J Thorac Cardiovasc Surg 2007;133:1517-1523
© 2007 The American Association for Thoracic Surgery


Surgery for Congenital Heart Disease

Failure of prophylactic intravenous immunoglobulin to prevent sensitization to cryopreserved allograft tissue used in congenital cardiac surgery

Steven R. Meyer, MD, PhDa,*, David B. Ross, MDa,c, Karen Forbes, MDc, Lois E. Hawkins, RN, MNc, Anne M. Halpin, MScb, Susan N. Nahirniak, MDb, Jennifer M. Rutledge, MDc, Ivan M. Rebeyka, MDa,c, Patricia M. Campbell, MBChBb

a Department of Surgery, University of Alberta, Edmonton, Alberta, Canada
b Department of Laboratory Medicine and Pathology, University of Alberta, Edmonton, Alberta, Canada
c Department of Pediatrics, Stollery Children’s Hospital, University of Alberta, Edmonton, Alberta, Canada.

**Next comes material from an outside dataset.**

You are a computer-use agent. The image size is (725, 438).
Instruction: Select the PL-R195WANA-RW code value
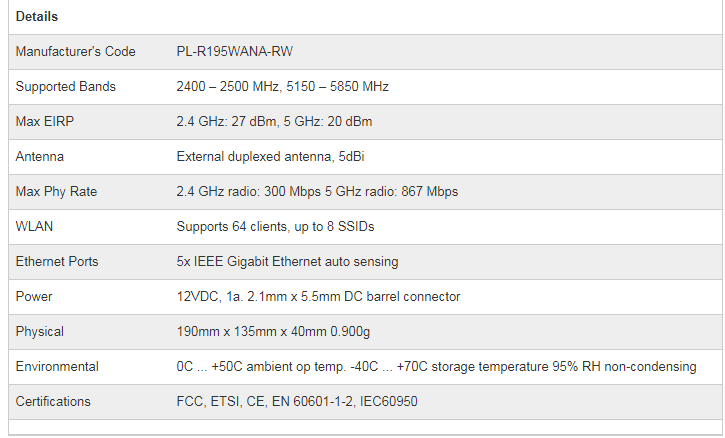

Received for publication October 30, 2006; revisions received December 1, 2006; accepted for publication December 13, 2006.

* Address for reprints: Steven R. Meyer, MD, PhD, 4B4.26 Walter Mackenzie HSC, 8440 112 St, Edmonton, Alberta, T6G 2B7 Canada. (Email: srmeyer{at}charter.net).

Objective: Cryopreserved allograft tissue used in the Norwood procedure for infants with hypoplastic left heart syndrome causes profound immunologic sensitization, which may complicate future transplantation. Intravenous immunoglobulin has been shown to reduce sensitization after it has developed, allowing successful transplantation. The purpose of this pilot trial was to determine whether intravenous immunoglobulin given before and after the procedure could prevent sensitization to cryopreserved allograft patches used in the initial repair of hypoplastic left heart syndrome.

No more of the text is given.